What impressed me most about this film is how well it captured the story, spirit, and essence of a well-written book. The primary elements are there, from Ender's sadistic brother Peter and empathetic sister Valentine to the manipulative Graff to Ender's group of peers, who are alternately hostile or respectful, depending on what they learn from him. The special effects are top-notch, as one would expect for a SF film made today. The acting is not too overdone--the stoic and harsh Ford is, much to my surprise, the biggest scenery chewer in the cast, though Ben Kingsley as a Maori runs a close second. The kid they got to play Ender, Asa Butterfield, gets Ender right as well, at so far as I remember him: simultaneously sensitive and dangerous when pushed to the edge. The action moves along a bit too quickly in places, but it doesn't sacrifice story cohesion. In fact, given that the film clocks in at a brisk 114 minutes, they probably could have taken a few extra minutes here and there to better cement some of the characters and their relationships.

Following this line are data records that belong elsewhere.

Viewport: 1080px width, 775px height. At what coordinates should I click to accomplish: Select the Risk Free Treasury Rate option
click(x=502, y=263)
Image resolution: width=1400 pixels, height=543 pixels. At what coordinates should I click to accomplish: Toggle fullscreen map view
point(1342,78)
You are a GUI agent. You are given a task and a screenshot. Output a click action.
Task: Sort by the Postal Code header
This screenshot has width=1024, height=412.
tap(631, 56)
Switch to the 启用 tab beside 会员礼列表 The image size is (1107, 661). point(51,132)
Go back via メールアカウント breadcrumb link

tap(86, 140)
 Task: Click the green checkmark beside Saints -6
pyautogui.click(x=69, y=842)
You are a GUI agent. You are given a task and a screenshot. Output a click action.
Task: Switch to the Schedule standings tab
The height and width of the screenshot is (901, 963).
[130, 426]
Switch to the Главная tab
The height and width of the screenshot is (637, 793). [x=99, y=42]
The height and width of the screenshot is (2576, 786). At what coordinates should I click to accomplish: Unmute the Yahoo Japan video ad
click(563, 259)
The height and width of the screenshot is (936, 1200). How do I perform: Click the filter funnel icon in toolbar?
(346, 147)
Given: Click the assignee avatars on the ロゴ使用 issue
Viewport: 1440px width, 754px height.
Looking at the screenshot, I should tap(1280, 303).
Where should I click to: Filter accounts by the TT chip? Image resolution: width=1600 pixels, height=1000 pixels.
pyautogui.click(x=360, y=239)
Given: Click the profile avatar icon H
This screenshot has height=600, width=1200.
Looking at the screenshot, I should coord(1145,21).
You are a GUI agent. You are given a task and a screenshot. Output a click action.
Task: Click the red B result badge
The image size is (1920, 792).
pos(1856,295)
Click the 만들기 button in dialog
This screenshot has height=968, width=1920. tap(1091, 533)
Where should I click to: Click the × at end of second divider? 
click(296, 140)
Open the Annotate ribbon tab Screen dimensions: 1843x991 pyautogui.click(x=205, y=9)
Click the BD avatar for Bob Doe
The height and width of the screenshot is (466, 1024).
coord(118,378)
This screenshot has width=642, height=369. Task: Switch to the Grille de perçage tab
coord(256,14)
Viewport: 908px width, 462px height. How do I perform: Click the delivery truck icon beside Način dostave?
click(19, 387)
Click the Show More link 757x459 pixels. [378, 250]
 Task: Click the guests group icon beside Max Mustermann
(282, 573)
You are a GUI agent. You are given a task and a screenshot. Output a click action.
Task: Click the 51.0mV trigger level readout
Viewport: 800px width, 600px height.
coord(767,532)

There are a few sequels to Ender's Game, and the movie does leave a bit of an opening for any of those sequels to happen. I enjoyed Speaker for the Dead as well as the third book, Xenocide. Card has also written two or three other "Ender" books, which I believe are near-term sequels set in the same universe and concern other characters from the novels. Those didn't attract my attention quite as much, but Speaker won also won the Hugo and Nebula Awards and so is worth remaking.

Ender's Game gives me hope that Hollywood can stop making dreadful derivative science fiction flops and will start mining the tremendous riches of the best the genre has to offer. The techniques of filmmaking have at last caught up with some of these classics, it only remains for good directors to hire good actors and designers to render them faithfully on the screen. Ender's Game has received that treatment. Let's hope others will follow.